Three highly infectious viruses — COVID-19, influenza and Respiratory Syncytial Virus (RSV) — have taken hold on the Peninsula, health officials said.
Although each presents health risks, Dr. Allison Berry, the health officer for Clallam and Jefferson counties, said COVID-19 is still the most dangerous, despite being at a plateau at the state and national levels.
Three more Peninsula residents have died of COVID-19 in the past month, she said.
“COVID-19 is still far and away the most severe of the three viruses, but thankfully we have a good vaccine to reduce its severity for those who receive it and to reduce one’s likelihood of contracting the virus and passing it on to others,” Berry said.
On Nov. 21, Clallam County reported two men in their 70s had died of the virus last week. Both were vaccinated but had not received the latest booster and had underlying health conditions, Berry said.
A man in his 70s also died the week prior in Jefferson County. Berry said he was vaccinated but had not received the most recent booster and had several underlying conditions.
Clallam County reported a total of 15,082 cases since the pandemic began with a case rate 109 of per 100,000 population. The two new deaths raised the county’s total to 127.

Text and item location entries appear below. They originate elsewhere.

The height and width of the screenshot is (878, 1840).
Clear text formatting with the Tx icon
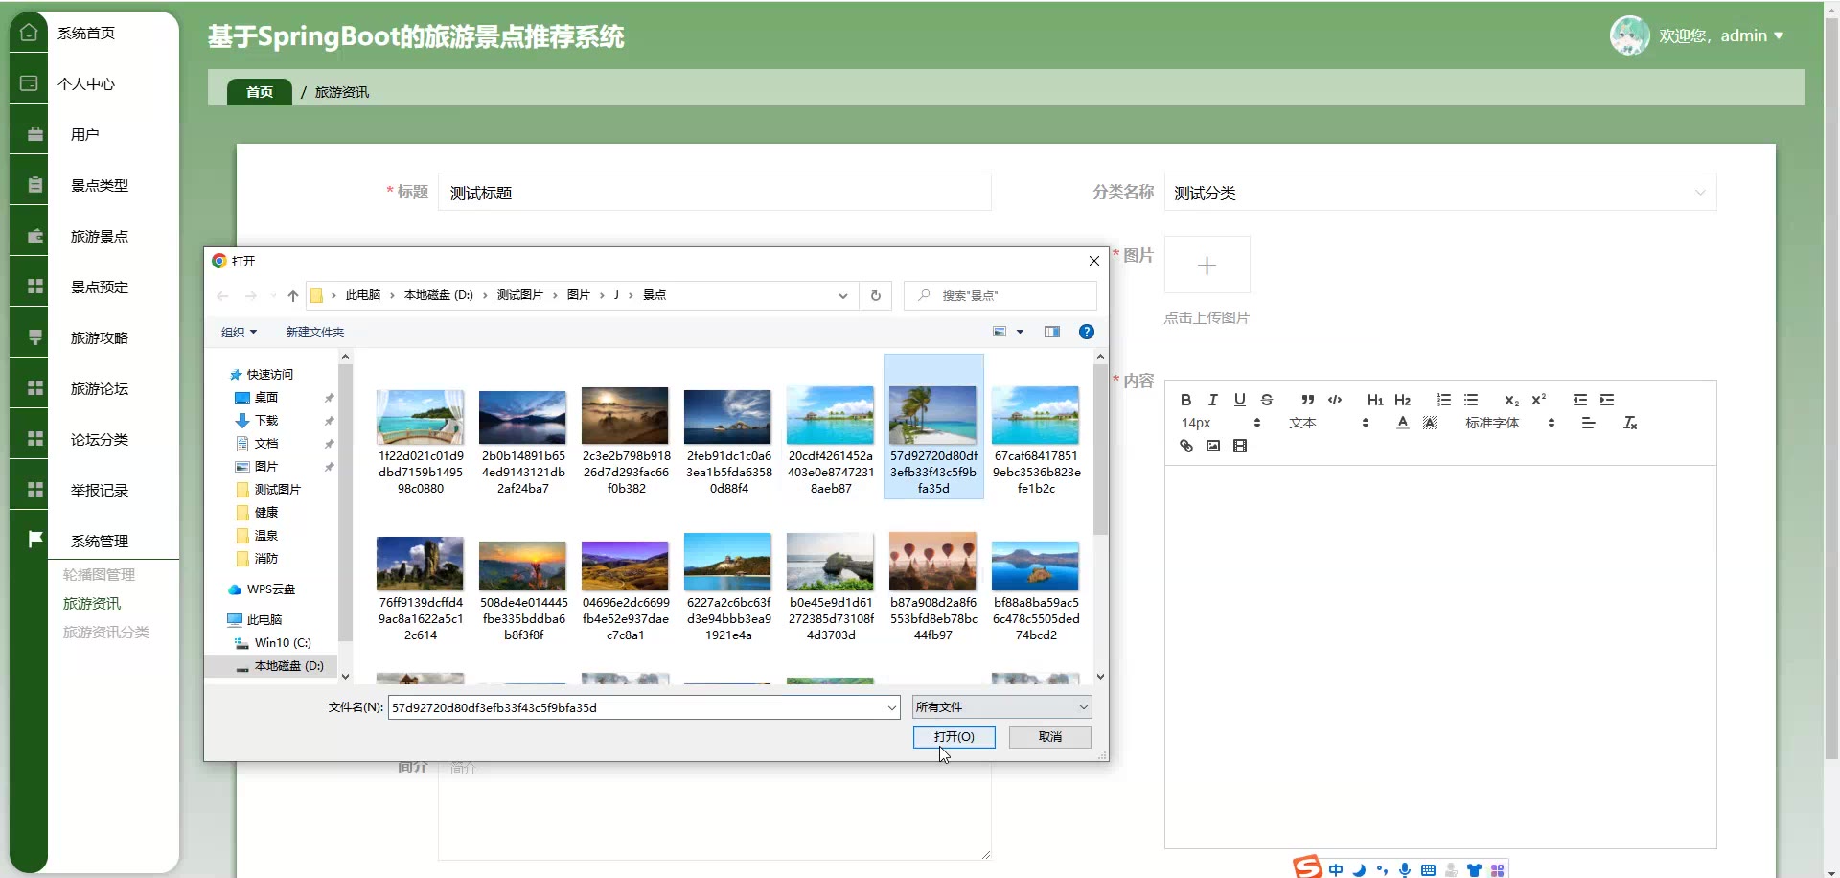pyautogui.click(x=1629, y=423)
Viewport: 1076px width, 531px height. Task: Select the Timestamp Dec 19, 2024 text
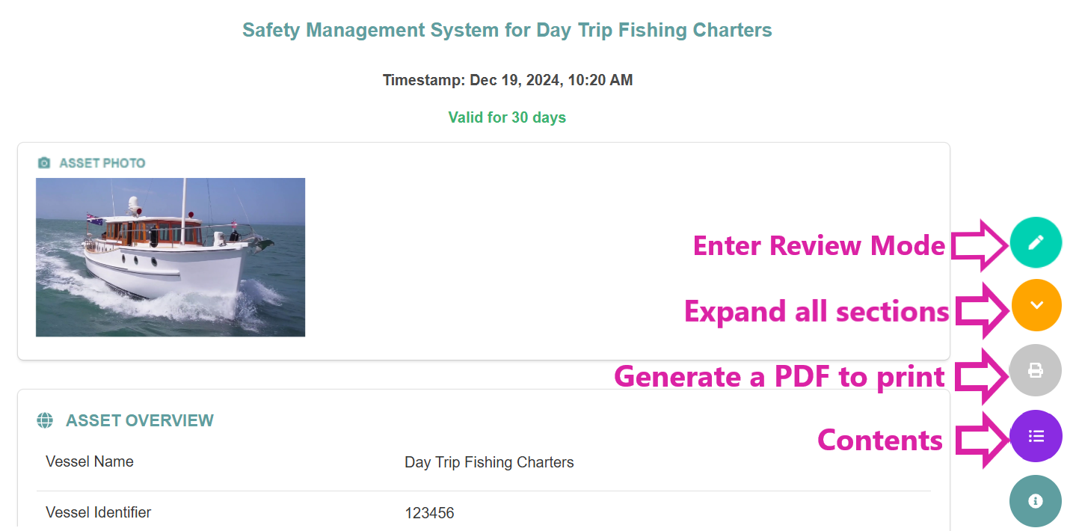click(x=508, y=80)
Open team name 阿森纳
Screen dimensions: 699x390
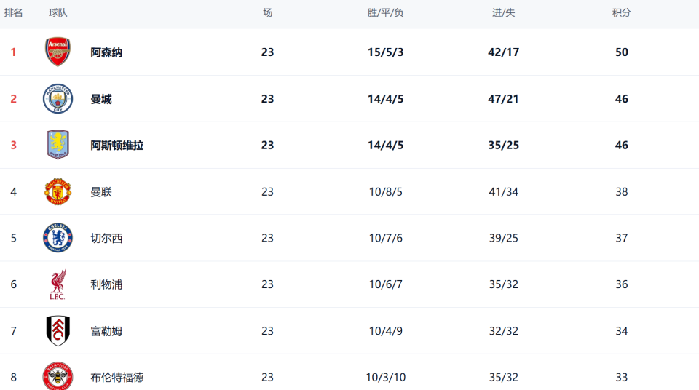click(x=106, y=52)
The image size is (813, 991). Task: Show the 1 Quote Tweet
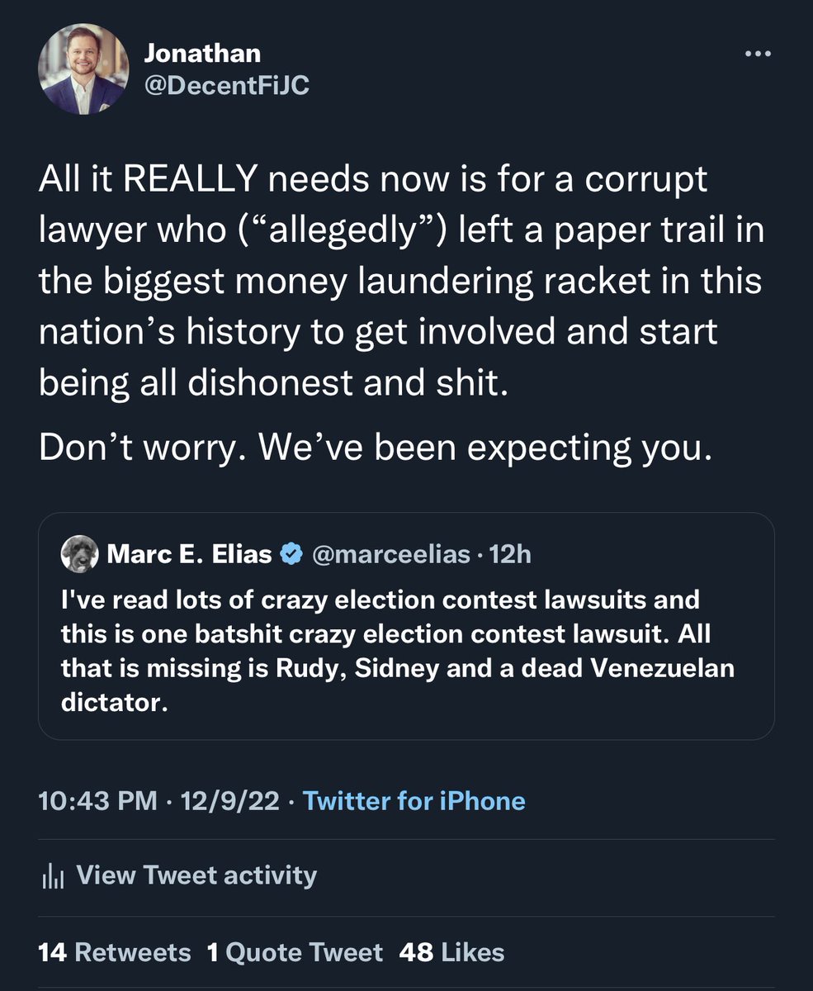coord(295,952)
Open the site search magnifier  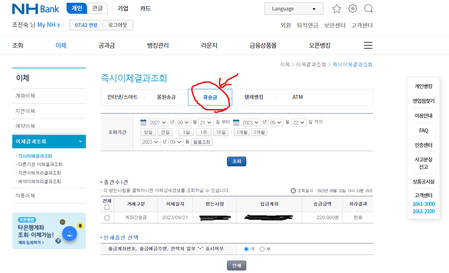pyautogui.click(x=368, y=8)
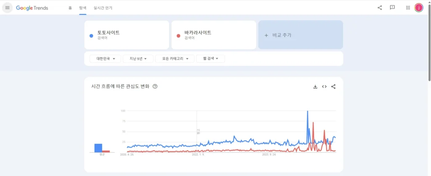Viewport: 431px width, 176px height.
Task: Go to the 홈 tab
Action: tap(70, 8)
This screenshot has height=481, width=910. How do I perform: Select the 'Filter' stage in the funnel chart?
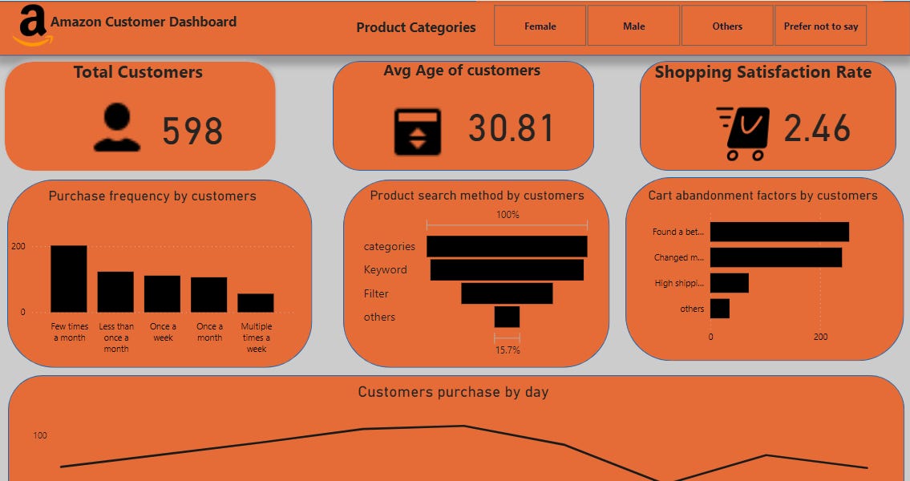[x=507, y=295]
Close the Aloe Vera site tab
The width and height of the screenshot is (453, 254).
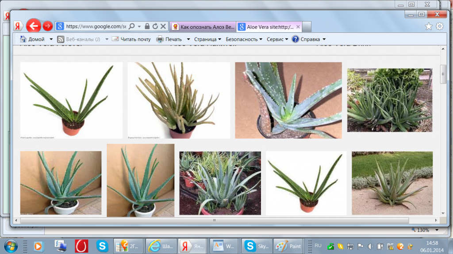(298, 27)
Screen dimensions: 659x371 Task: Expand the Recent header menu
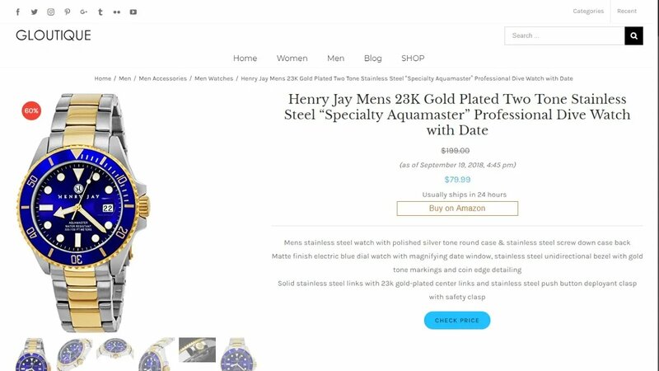[x=627, y=11]
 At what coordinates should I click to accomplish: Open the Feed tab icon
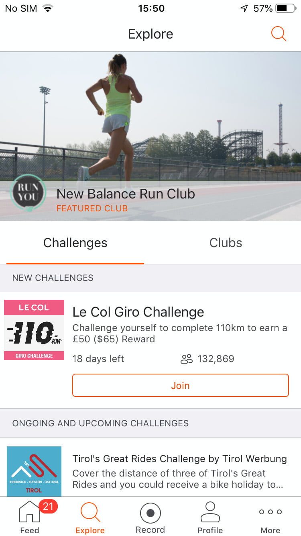pos(29,513)
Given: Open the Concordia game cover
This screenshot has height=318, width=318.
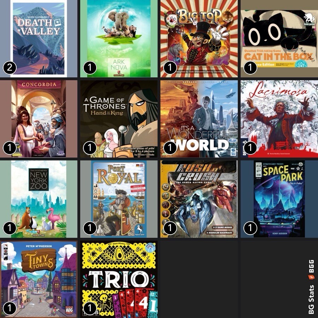Looking at the screenshot, I should [39, 119].
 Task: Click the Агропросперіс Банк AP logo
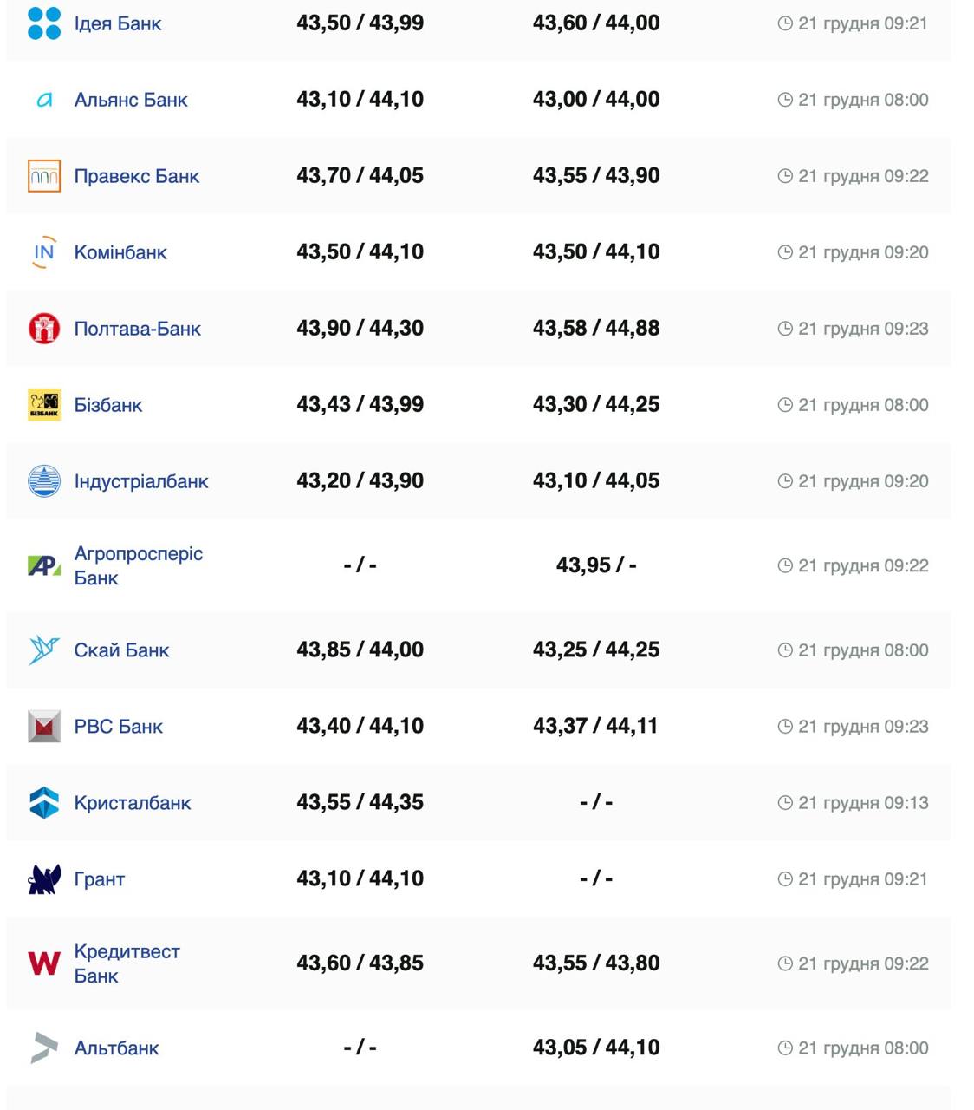pyautogui.click(x=44, y=566)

In Jefferson County, there have been a total of 6,244 cases since the pandemic began, with a case rate of 184 per 100,000 on Nov. 21.
Case rates are a reflection of cases reported during a two-week period. They are computed using a formula based on 100,000 population even for counties that do not have 100,000 people living in them.
Both Peninsula counties were in the moderate-risk range for COVID-19.
The counties’ next monthly update will be Dec. 19.
“It’s becoming increasingly difficult to quantify case rates as more and more individuals use home tests and don’t report them, or don’t test at all,” Berry said in an email.
“In Jefferson County, we are detecting about 1 in 5 COVID-19 cases in the community, and in Clallam, we are detecting about 1 in 10. We continue to carefully monitor hospitalizations and deaths due to COVID-19.”
The most dominant variant is still omicron and its sub-variants B.A.4 and B.A.5, which account for about 67 percent of the current circulating strains, Berry said. However, there are two new subvariants on the horizon, B.Q.1 and B.Q.1.1, that are able to get around previous infection and vaccination than previous variants, she said.
“These variants currently account for 18 percent of circulating strains in Washington state,” Berry said.
“Thankfully, early data shows that the bivalent booster is still holding up strong against these variants, so if you have gotten yours, you are well protected.”
RSV and flu
RSV can feel like a severe cold or even the flu for most adults, but it can still lead to more severe disease, hospitalization or even death, Berry said. It is especially dangerous for children younger than 5 and adults older than 65.
“Unlike COVID-19 and influenza, there is no widely available vaccine for RSV,” Berry said.
“The best protection against RSV is for all of us to wear a mask in crowded indoor areas and to stay home when we are sick.
“Staying home when we are sick and wearing a mask around others would make a world of difference in protecting our kids right now.”
RSV cases are significantly high this year to the point where pediatric hospitals, like Mary Bridge in Tacoma and Seattle Children’s, are becoming overwhelmed, Berry said.
“We are starting to see a significant rise in RSV cases locally,” she said. “Since we don’t have children’s hospitals here, we are very dependent on Tacoma and Seattle hospitals for the care of our critically ill kids.
“We are working with Jefferson Healthcare and Olympic Medical Center to put together plans for how we could care for kids locally if those hospitals stopped accepting transfers of ill children, but none of this is ideal.”
Unlike COVID-19, not every case of RSV and the flu is counted. What’s tracked instead is the percentage of tests, performed at regular and urgent care visits, that come back positive.
“Of those tests sent for RSV in the last week in Clallam, Jefferson and Kitsap counties, 33 percent came back positive for RSV and 6 percent for the flu,” Berry said.